DATA FOR REVIEW =

· · · ·

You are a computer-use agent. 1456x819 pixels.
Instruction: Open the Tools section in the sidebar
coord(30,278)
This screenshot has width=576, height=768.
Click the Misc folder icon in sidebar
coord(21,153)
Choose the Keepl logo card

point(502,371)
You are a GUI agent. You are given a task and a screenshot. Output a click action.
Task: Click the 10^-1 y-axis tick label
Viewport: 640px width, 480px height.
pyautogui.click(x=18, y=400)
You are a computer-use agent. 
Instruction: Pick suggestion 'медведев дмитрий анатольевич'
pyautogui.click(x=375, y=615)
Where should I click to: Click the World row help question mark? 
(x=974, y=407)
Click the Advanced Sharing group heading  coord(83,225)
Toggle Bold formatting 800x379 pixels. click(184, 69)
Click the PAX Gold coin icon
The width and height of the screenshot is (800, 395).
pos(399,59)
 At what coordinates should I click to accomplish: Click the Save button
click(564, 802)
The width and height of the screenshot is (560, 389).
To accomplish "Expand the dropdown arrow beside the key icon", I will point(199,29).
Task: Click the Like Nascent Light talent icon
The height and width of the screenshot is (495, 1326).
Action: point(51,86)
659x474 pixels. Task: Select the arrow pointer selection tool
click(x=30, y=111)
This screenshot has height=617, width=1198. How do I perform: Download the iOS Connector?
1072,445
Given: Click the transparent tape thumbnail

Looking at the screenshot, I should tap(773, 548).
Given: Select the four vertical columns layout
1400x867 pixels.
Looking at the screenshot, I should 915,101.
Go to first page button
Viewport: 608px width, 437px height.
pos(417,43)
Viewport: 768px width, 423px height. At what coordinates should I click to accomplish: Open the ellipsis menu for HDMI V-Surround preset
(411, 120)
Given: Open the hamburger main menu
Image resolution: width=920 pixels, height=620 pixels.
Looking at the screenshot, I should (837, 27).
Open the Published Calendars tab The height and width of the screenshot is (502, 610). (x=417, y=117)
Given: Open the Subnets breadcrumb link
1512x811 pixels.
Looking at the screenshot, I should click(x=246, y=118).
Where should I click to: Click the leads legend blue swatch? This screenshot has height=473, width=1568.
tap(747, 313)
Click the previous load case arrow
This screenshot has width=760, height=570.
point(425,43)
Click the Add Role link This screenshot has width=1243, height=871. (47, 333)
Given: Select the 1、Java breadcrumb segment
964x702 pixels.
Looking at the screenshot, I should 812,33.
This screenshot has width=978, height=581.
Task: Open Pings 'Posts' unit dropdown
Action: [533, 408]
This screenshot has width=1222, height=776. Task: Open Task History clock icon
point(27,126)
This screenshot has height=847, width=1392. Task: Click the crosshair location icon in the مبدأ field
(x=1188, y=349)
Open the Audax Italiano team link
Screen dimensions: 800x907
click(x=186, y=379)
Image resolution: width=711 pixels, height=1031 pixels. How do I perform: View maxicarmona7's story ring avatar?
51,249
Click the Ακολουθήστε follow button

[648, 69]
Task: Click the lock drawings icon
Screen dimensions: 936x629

· · · ·

WHAT THIS TASK INVOLVES =
Return exactly, and only, the lines from the start of the listing through the line with "Given: Open the Subnets breadcrumb link".

SOLUTION =
You are a computer-use agent. 1456x819 pixels.
Instruction: Open the Tools section in the sidebar
coord(30,278)
This screenshot has width=576, height=768.
Click the Misc folder icon in sidebar
coord(21,153)
Choose the Keepl logo card

point(502,371)
You are a GUI agent. You are given a task and a screenshot. Output a click action.
Task: Click the 10^-1 y-axis tick label
Viewport: 640px width, 480px height.
pyautogui.click(x=18, y=400)
You are a computer-use agent. 
Instruction: Pick suggestion 'медведев дмитрий анатольевич'
pyautogui.click(x=375, y=615)
Where should I click to: Click the World row help question mark? 
(x=974, y=407)
Click the Advanced Sharing group heading  coord(83,225)
Toggle Bold formatting 800x379 pixels. click(184, 69)
Click the PAX Gold coin icon
The width and height of the screenshot is (800, 395).
pos(399,59)
 At what coordinates should I click to accomplish: Click the Save button
click(564, 802)
The width and height of the screenshot is (560, 389).
To accomplish "Expand the dropdown arrow beside the key icon", I will point(199,29).
Task: Click the Like Nascent Light talent icon
The height and width of the screenshot is (495, 1326).
Action: point(51,86)
659x474 pixels. Task: Select the arrow pointer selection tool
click(x=30, y=111)
This screenshot has height=617, width=1198. How do I perform: Download the iOS Connector?
1072,445
Given: Click the transparent tape thumbnail

Looking at the screenshot, I should tap(773, 548).
Given: Select the four vertical columns layout
1400x867 pixels.
Looking at the screenshot, I should 915,101.
Go to first page button
Viewport: 608px width, 437px height.
pos(417,43)
Viewport: 768px width, 423px height. At what coordinates should I click to accomplish: Open the ellipsis menu for HDMI V-Surround preset
(411, 120)
Given: Open the hamburger main menu
Image resolution: width=920 pixels, height=620 pixels.
Looking at the screenshot, I should (837, 27).
Open the Published Calendars tab The height and width of the screenshot is (502, 610). (x=417, y=117)
Given: Open the Subnets breadcrumb link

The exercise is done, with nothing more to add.